Set problem 1 ▸
In the theater review below, why does the reviewer say the crew have plenty of time to speculate and share stories? Answer in one to three sentences.
Set problem 2 ▸
Answer these questions from the theater review below:
(a) Where is the research station located?
(b) How long after drop-off has the crew lost contact with Earth?
(c) Which play does the reviewer name as a close theatrical analog?
— START Supplied text —
Past Reviews

Regional Reviews: Las Vegas

X
A Public Fit Theatre Company
Review by Mary LaFrance

Also see Mary's recent review of Topdog/Underdog


Ryan Ruckman
Photo by Richard Brusky
Alistair McDowall's play X invites us to experience the ultimate in cabin fever: Eighteen months after drop-off, the skeletal crew of a research station on Pluto have inexplicably lost contact with planet Earth, and their transport back home–if home still exists–is long overdue. A stress test, to be sure. A close theatrical analog might be Sartre's No Exit, except that these folks are still alive (at least, we think so), and they aren't, as far as we can tell, especially bad people. But being locked up together with no end in sight is hardly a recipe for bliss.

To be sure, the station is secure and well provisioned. (At least there's plenty of crunchy cereal and lab-grown meat substitute.) So the folks have lots of time to speculate on what has happened, to share stories about what Earth was like before the environmental cataclysm, and to wonder if there is really any point in going home anyway.

If Hell is other people, as Sartre claimed, then what do you call it when the others start to die off? Which unlucky soul is going to be left alone? As things get grimmer, and stranger, the dwindling crew face the gradual loss of benchmarks that have defined their existence: memories, the marking of time, the sense of self versus others, and even the certainty of what's real and what isn't. Eventually we, too, feel as lost as the characters.
— END Supplied text —
— START Recorded data —
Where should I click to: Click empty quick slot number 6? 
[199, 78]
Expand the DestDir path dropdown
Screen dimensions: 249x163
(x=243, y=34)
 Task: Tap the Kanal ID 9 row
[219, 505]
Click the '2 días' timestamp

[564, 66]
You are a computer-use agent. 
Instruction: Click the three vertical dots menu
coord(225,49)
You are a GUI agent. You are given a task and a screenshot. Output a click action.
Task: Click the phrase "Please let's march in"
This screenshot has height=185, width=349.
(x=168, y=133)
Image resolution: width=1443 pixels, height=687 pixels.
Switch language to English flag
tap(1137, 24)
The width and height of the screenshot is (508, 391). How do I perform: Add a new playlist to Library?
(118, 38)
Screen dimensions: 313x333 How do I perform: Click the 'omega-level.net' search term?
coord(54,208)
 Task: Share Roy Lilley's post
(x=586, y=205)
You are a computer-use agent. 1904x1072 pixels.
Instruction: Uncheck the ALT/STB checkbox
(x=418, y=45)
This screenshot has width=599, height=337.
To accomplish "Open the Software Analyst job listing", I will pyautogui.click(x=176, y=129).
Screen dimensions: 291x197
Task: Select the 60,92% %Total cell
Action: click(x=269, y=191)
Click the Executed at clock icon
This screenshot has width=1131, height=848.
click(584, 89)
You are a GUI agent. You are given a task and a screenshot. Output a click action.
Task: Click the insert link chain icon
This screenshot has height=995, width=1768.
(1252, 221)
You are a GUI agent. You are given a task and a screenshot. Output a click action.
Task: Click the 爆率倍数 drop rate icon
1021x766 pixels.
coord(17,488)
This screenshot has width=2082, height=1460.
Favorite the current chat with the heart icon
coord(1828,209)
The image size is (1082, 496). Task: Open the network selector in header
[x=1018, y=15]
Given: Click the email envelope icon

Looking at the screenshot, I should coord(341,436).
— END Recorded data —
Answer 1 ▸
The station is secure and well provisioned, with plenty of crunchy cereal and lab-grown meat substitute. Because of that, the crew have lots of time to speculate on what has happened, share stories about Earth before the environmental cataclysm, and wonder whether going home is worth it.

Answer 2 ▸
(a) On Pluto.
(b) Eighteen months.
(c) Sartre's No Exit.